**INSTRUCTIONS FOR THE TASK**
Restating the data exactly is the whole task.

**DATASET ENTRIES**
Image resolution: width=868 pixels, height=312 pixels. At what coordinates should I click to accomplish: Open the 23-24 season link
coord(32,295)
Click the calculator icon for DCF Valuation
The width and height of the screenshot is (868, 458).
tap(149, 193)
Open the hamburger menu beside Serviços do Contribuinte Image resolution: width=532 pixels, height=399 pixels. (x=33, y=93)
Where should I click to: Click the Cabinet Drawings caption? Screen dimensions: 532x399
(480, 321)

**WRITTEN RESPONSE**
Image resolution: width=868 pixels, height=312 pixels. At what coordinates should I click to accomplish: Open the 23-24 season link
coord(32,295)
Click the calculator icon for DCF Valuation
The width and height of the screenshot is (868, 458).
tap(149, 193)
Open the hamburger menu beside Serviços do Contribuinte Image resolution: width=532 pixels, height=399 pixels. (x=33, y=93)
Where should I click to: Click the Cabinet Drawings caption? Screen dimensions: 532x399
(480, 321)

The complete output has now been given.